> **TEXTE EXTRAIT**:
= = = =

Au cours de la période 1999-2001, elles ont été responsables de 21 % des décès, suivies par les complications de l’hypertension artérielle (12 %) et les embolies amniotiques (7 %).
Si, en moyenne, 44 % des décès maternels ont été considérés comme évitables, la proportion s’élève à plus de la moitié (52 %), lorsque l’on considère les causes obstétricales directes, et à plus de 73 % pour les hémorragies. Selon les experts, «près des trois quart des décès par hémorragies auraient pu être évités si des soins appropriés avaient été prodigués en temps utile». Plus que le retard au diagnostic, sont plutôt impliqués les fautes professionnelles et les traitements non prescrits ou trop tardifs. Moins fréquentes, les infections et les complications obstétricales sont également largement évitables (71 % et 80 %). A noter la quasi-disparition des complications d’anesthésie (un seul cas identifié entre 1999 et 2001 contre six entre 1996 et 1998).
Parmi les causes obstétricales indirectes, la plupart représentées par les accidents vasculaires cérébraux, 29 % pourraient être évitées. A noter des décès par suicide, liés à l’état gravido-puerpéral.
Ces observations ont conduit le Cnemm à formuler des recommandations, en particulier en ce qui concerne les hémorragies. Le comité demande notamment qu’un protocole écrit de mesures à prendre, facilement accessible par l’ensemble du personnel médical, soit disponible dans toutes les maternités et que des exercices réguliers, tels ceux effectués par les pompiers, soient réalisés régulièrement.
Vers une culture du signalement.
Le renversement de la tendance observée à partir de 2001 est difficile à interpréter. Peut-être n’est-il que transitoire, car lié au vieillissement des générations nombreuses du baby-boom, qui achèvent leur phase reproductive. Mais peut-être s’agit-il d’une tendance stable, due à l’élévation continue de l’âge de la maternité. Le taux de mortalité augmente en effet avec l’âge : le risque est huit fois plus élevé à 40 ans qu’à 20-24 ans. Des disparités sont observées selon les régions avec des taux de mortalité maternelle en général plus élevés en Ile-de-France, mais aussi selon la nationalité, le risque étant deux fois plus élevé chez les femmes de nationalité non européenne.

= = = =

> **ENTRÉES RÉPERTORIÉES**:
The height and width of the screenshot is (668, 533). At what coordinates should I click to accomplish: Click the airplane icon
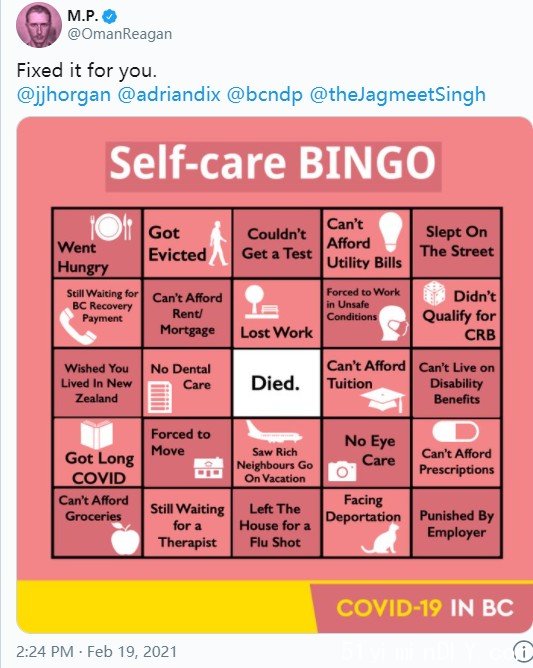(274, 432)
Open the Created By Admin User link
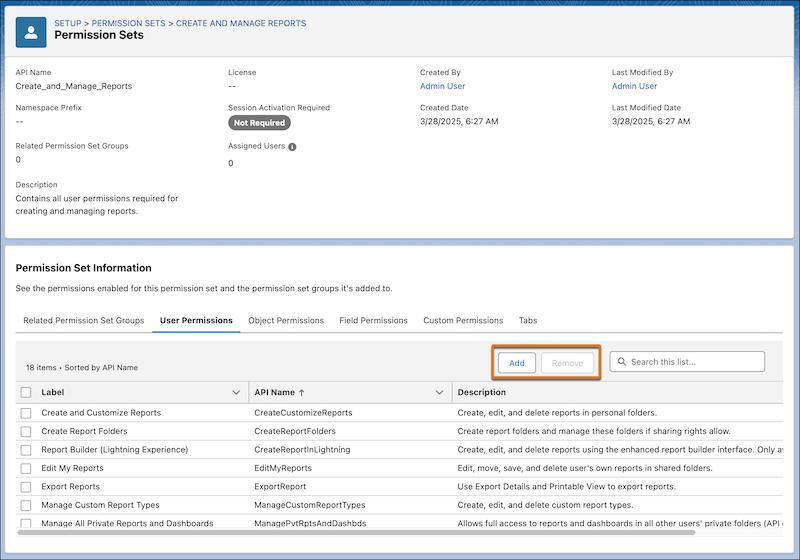800x560 pixels. coord(442,86)
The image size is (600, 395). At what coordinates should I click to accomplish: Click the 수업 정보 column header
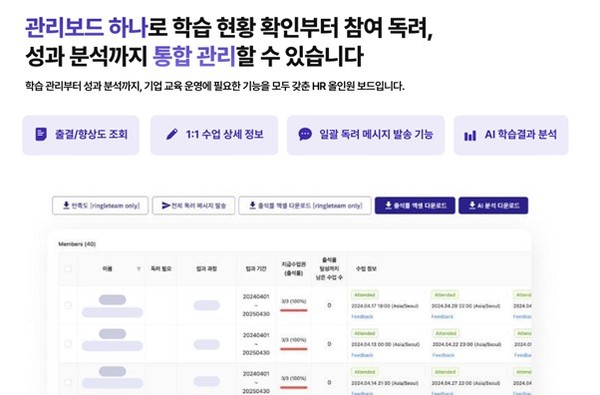[x=366, y=269]
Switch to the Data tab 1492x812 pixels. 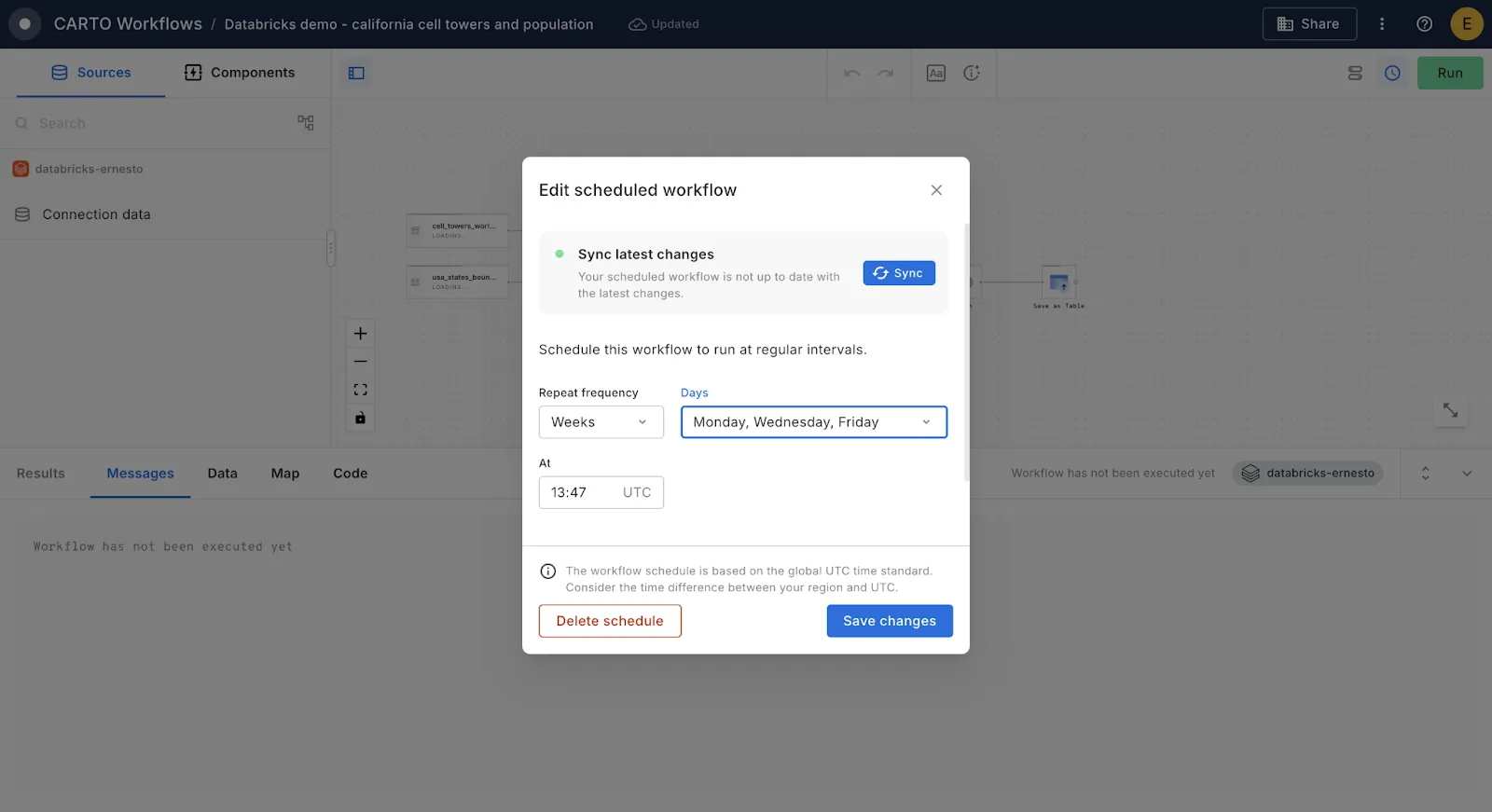point(222,474)
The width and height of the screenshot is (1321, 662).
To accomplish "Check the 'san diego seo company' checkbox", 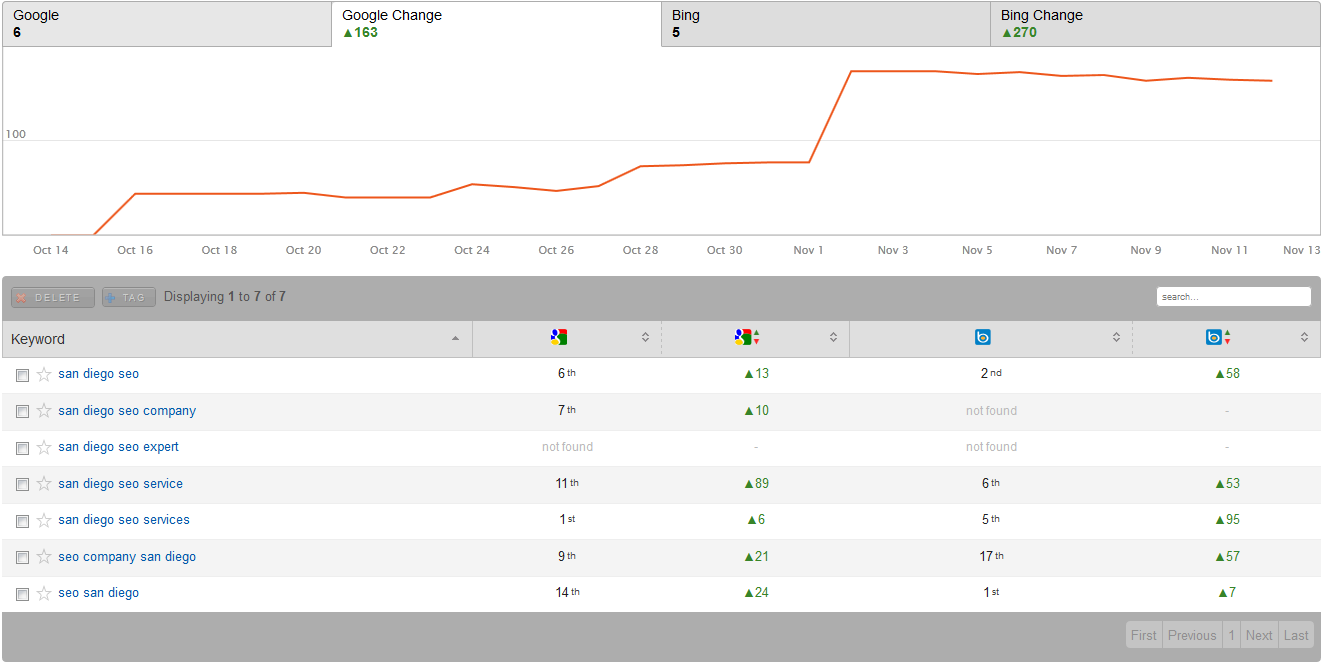I will click(22, 411).
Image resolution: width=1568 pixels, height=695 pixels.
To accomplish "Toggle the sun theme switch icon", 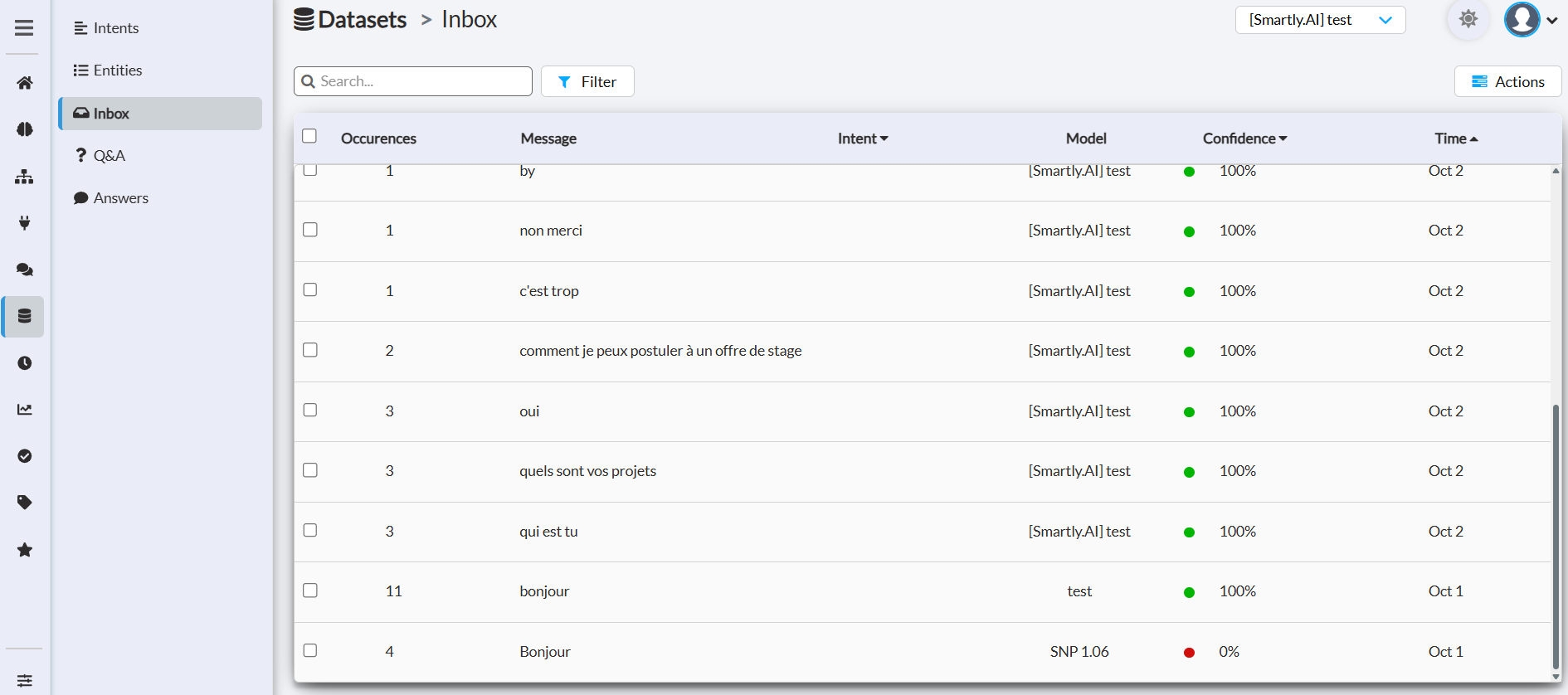I will [x=1468, y=19].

= = = =

> **CONSIGNES**:
1. Répondez aux questions suivantes à partir du texte sur la mortalité maternelle, en reprenant les repères (a), (b) et (c) dans votre réponse.
(a) Quelle proportion des décès par hémorragies a été jugée évitable ?
(b) Combien de cas de complications d'anesthésie ont été identifiés entre 1996 et 1998 ?
(c) Combien de fois le risque est-il plus élevé à 40 ans qu'à 20-24 ans ?
2. Rédigez la suite du texte sur la mortalité maternelle en partant de sa dernière phrase.

> **RÉPONSES PAR CONSIGNE**:
1.
(a) Plus de 73 %.
(b) Six.
(c) Huit fois.

2.
Enfin, une étude également publiée dans le « BEH » montre que, parmi les causes de mortalité maternelle du post-partum, la césarienne (20 % des accouchements en France) constitue un surrisque (taux multiplié par trois et demi par rapport à la voie basse). «Ce qui souligne l’importance d’en limiter les indications et d’exclure les césariennes de “confort” », note Renée Pomarède. La baisse de la mortalité maternelle à 5 décès pour 100 000 naissances vivantes et la diminution des décès évitables figurent parmi les objectifs fixés par la loi de santé publique de 2004.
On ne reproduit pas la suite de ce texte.